J’ai dû lui redire à 2 fois pour qu’elle raye mon nom de sur la liste. Au moins
la bonne nouvelle, c’est que justement tous les bénévoles que j’ai vus étaient
probablement encore plus « crinqués » que moi, ce qui est très bon
pour la motivation des coureurs. CHAPEAU les bénévoles.
J’ai pris mes godasses et mon petit malheur, et je suis retourné
à Shawinigan. N’oubliez pas qu’il était 22h30 quand j’ai abandonné (beurk, quel
mot désagréable). Je me suis donc mis en route, tout de même euphorique d’avoir
fait 70km aussi facilement et avec une impression de sagesse d’avoir préféré ne
pas me blesser plutôt que pêcher par orgueil. J’ai roulé en écoutant un CD de
François Pérusse, qui est très drôle après un 13 heures de course en sentier et
suis arrivé à la maison.
Après une nuit de douleur aux jambes, ce qui est tout à fait
normal, la Réalité a commencé à frapper à ma porte. Quand on frappe à ma porte,
habituellement je l’ouvre. Et comme la Réalité a cogné sans voir que j’ouvrais,
j’ai eu le coup sur la gueule. Le doute, les questions, la déception et la
douleur se mélangent alors dans un super cocktail qui rend tout homme très agréable.
Pauvre ma blonde. Je suis parti stressé vendredi, pour revenir dépressif
dimanche. Pour être une blonde de coureur, faut être faite forte!

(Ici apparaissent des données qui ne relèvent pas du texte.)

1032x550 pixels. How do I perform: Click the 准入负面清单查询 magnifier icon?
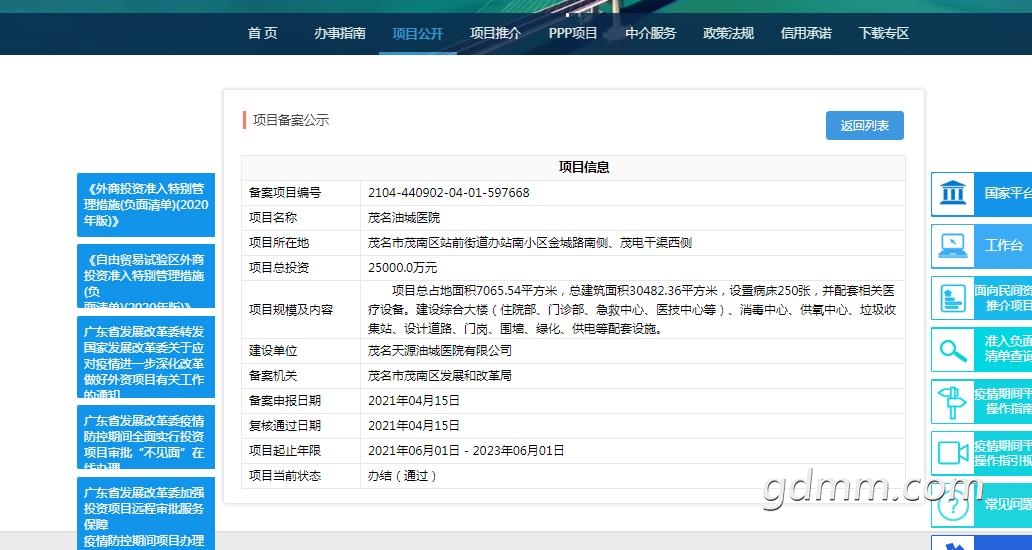tap(953, 350)
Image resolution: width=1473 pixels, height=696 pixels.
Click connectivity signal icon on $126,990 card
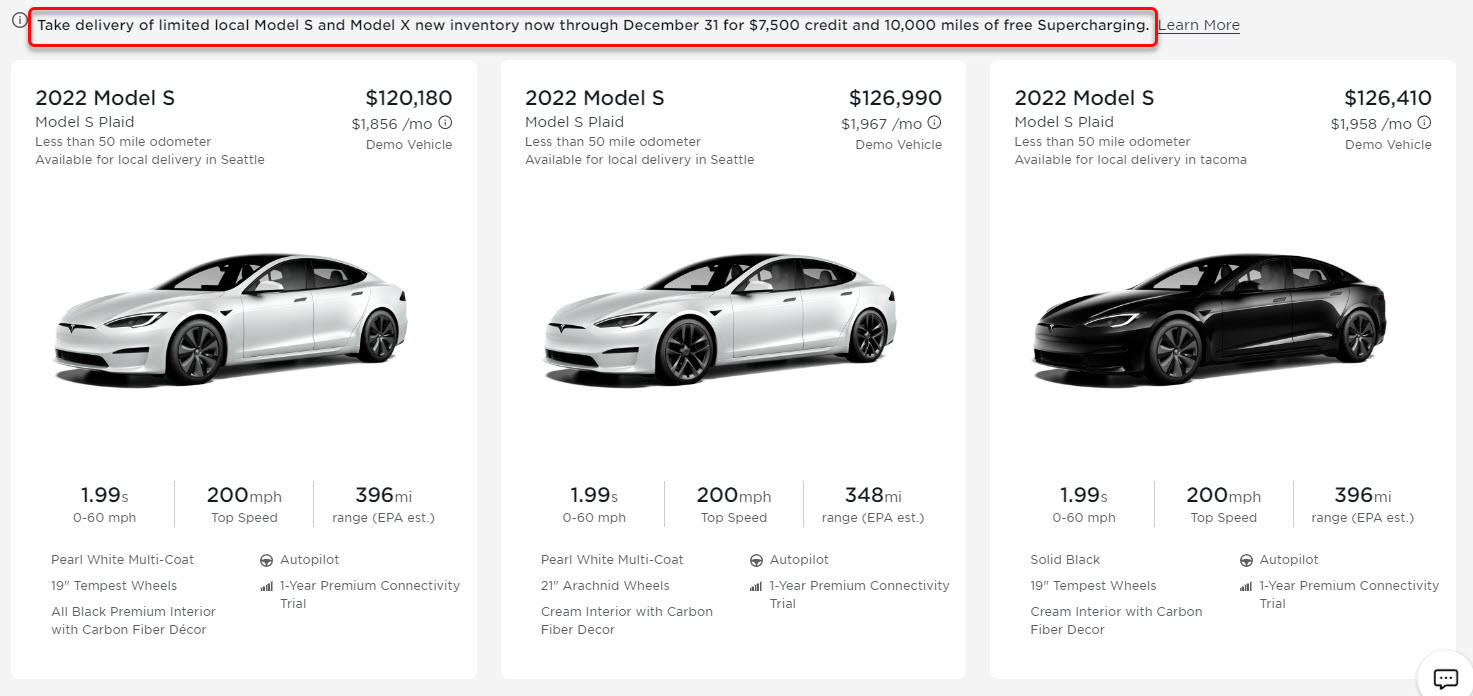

Alors j’en suis là, à tenter de gérer le tout. En me disant
que c’était probablement une de mes meilleures courses question jambes et moral, avec une
super organisation, un site et des points de vue hallucinant, des coureurs de qualité,
et que j’ai malheureusement manqué mon coup. Je suis allé jouer dans la cour
des grands, et les grands m’ont dit : hé petit, va faire tes devoirs et tu
reviendras.
Alors c’est ce que je vais faire...Bromont, on se reverra!